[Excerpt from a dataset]
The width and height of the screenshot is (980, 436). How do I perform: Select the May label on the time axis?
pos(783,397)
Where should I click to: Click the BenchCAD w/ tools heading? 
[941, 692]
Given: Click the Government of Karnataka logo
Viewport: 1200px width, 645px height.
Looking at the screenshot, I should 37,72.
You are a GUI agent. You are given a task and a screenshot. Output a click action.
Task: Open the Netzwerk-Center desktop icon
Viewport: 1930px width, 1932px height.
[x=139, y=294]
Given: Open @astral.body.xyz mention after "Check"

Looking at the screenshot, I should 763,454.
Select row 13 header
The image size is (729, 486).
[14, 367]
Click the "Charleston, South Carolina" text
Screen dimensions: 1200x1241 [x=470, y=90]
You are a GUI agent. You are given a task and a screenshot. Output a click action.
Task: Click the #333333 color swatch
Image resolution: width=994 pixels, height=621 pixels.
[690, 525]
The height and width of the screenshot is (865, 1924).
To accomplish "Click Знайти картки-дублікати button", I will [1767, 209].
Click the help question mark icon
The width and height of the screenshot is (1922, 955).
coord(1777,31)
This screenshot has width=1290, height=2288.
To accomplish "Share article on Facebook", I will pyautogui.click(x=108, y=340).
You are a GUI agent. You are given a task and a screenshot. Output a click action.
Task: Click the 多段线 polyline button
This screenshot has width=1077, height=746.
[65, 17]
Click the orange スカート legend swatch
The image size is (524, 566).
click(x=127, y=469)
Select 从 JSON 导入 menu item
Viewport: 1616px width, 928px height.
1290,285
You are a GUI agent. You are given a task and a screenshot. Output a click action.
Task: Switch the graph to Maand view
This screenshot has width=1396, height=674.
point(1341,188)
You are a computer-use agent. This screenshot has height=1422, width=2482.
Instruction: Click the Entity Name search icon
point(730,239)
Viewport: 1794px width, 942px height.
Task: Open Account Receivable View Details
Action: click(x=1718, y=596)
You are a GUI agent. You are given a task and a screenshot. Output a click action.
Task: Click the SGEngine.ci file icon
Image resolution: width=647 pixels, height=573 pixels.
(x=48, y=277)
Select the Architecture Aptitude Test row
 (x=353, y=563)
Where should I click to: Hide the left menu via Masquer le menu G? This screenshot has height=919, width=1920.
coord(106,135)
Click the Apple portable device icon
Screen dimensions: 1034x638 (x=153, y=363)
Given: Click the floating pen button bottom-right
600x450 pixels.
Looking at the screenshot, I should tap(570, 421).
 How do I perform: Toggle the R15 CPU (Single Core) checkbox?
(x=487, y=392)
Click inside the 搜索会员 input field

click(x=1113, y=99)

**DESCRIPTION OF THE TASK:** Copy all of the material above line for line, without any changes.

**WORKED SOLUTION:**
The width and height of the screenshot is (980, 436). How do I perform: Select the May label on the time axis?
pos(783,397)
Where should I click to: Click the BenchCAD w/ tools heading? 
[941, 692]
Given: Click the Government of Karnataka logo
Viewport: 1200px width, 645px height.
Looking at the screenshot, I should 37,72.
You are a GUI agent. You are given a task and a screenshot. Output a click action.
Task: Open the Netzwerk-Center desktop icon
Viewport: 1930px width, 1932px height.
[x=139, y=294]
Given: Open @astral.body.xyz mention after "Check"

Looking at the screenshot, I should 763,454.
Select row 13 header
The image size is (729, 486).
[14, 367]
Click the "Charleston, South Carolina" text
Screen dimensions: 1200x1241 [x=470, y=90]
You are a GUI agent. You are given a task and a screenshot. Output a click action.
Task: Click the #333333 color swatch
Image resolution: width=994 pixels, height=621 pixels.
[690, 525]
The height and width of the screenshot is (865, 1924).
To accomplish "Click Знайти картки-дублікати button", I will [1767, 209].
Click the help question mark icon
The width and height of the screenshot is (1922, 955).
coord(1777,31)
This screenshot has width=1290, height=2288.
To accomplish "Share article on Facebook", I will pyautogui.click(x=108, y=340).
You are a GUI agent. You are given a task and a screenshot. Output a click action.
Task: Click the 多段线 polyline button
This screenshot has width=1077, height=746.
[65, 17]
Click the orange スカート legend swatch
The image size is (524, 566).
click(x=127, y=469)
Select 从 JSON 导入 menu item
Viewport: 1616px width, 928px height.
1290,285
You are a GUI agent. You are given a task and a screenshot. Output a click action.
Task: Switch the graph to Maand view
This screenshot has width=1396, height=674.
point(1341,188)
You are a computer-use agent. This screenshot has height=1422, width=2482.
Instruction: Click the Entity Name search icon
point(730,239)
Viewport: 1794px width, 942px height.
Task: Open Account Receivable View Details
Action: click(x=1718, y=596)
You are a GUI agent. You are given a task and a screenshot. Output a click action.
Task: Click the SGEngine.ci file icon
Image resolution: width=647 pixels, height=573 pixels.
(x=48, y=277)
Select the Architecture Aptitude Test row
 (x=353, y=563)
Where should I click to: Hide the left menu via Masquer le menu G? This screenshot has height=919, width=1920.
coord(106,135)
Click the Apple portable device icon
Screen dimensions: 1034x638 (x=153, y=363)
Given: Click the floating pen button bottom-right
600x450 pixels.
Looking at the screenshot, I should tap(570, 421).
 How do I perform: Toggle the R15 CPU (Single Core) checkbox?
(x=487, y=392)
Click inside the 搜索会员 input field

click(x=1113, y=99)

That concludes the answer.